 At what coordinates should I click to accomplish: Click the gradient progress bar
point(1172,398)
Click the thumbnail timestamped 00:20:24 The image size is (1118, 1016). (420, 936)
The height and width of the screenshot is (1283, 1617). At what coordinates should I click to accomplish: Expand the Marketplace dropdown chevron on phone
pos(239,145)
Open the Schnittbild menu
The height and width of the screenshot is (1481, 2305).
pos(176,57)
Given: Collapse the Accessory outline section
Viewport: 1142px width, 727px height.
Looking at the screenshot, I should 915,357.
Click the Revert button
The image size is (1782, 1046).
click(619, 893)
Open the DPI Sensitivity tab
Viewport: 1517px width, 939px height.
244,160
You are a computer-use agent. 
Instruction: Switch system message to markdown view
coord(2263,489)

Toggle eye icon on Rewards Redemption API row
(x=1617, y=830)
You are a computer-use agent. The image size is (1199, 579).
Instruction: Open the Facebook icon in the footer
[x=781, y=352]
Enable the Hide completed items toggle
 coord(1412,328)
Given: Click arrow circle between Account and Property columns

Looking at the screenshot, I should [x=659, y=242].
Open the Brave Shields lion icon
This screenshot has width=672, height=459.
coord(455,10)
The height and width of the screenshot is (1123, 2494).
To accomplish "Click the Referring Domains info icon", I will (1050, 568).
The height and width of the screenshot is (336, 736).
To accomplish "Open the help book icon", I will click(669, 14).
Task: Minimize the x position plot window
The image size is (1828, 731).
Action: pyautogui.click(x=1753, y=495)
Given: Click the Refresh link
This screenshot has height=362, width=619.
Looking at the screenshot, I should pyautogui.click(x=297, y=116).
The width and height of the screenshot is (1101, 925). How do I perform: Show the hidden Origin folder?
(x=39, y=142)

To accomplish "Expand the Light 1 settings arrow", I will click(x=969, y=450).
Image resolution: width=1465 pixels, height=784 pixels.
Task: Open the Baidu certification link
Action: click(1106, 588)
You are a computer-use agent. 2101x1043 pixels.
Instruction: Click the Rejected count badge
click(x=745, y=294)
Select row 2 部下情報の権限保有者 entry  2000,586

● ● ● ●

■ BRIEF: Only the lines above starting with the one with "Given: Collapse the Accessory outline section" and going through the one with "Given: Click the Refresh link" are to be copied, word for word and with both ends kept.

■ TASK RESPONSE:
Given: Collapse the Accessory outline section
Viewport: 1142px width, 727px height.
Looking at the screenshot, I should 915,357.
Click the Revert button
The image size is (1782, 1046).
click(619, 893)
Open the DPI Sensitivity tab
Viewport: 1517px width, 939px height.
244,160
You are a computer-use agent. 
Instruction: Switch system message to markdown view
coord(2263,489)

Toggle eye icon on Rewards Redemption API row
(x=1617, y=830)
You are a computer-use agent. The image size is (1199, 579).
Instruction: Open the Facebook icon in the footer
[x=781, y=352]
Enable the Hide completed items toggle
 coord(1412,328)
Given: Click arrow circle between Account and Property columns

Looking at the screenshot, I should [x=659, y=242].
Open the Brave Shields lion icon
This screenshot has width=672, height=459.
coord(455,10)
The height and width of the screenshot is (1123, 2494).
To accomplish "Click the Referring Domains info icon", I will (1050, 568).
The height and width of the screenshot is (336, 736).
To accomplish "Open the help book icon", I will click(669, 14).
Task: Minimize the x position plot window
The image size is (1828, 731).
Action: pyautogui.click(x=1753, y=495)
Given: Click the Refresh link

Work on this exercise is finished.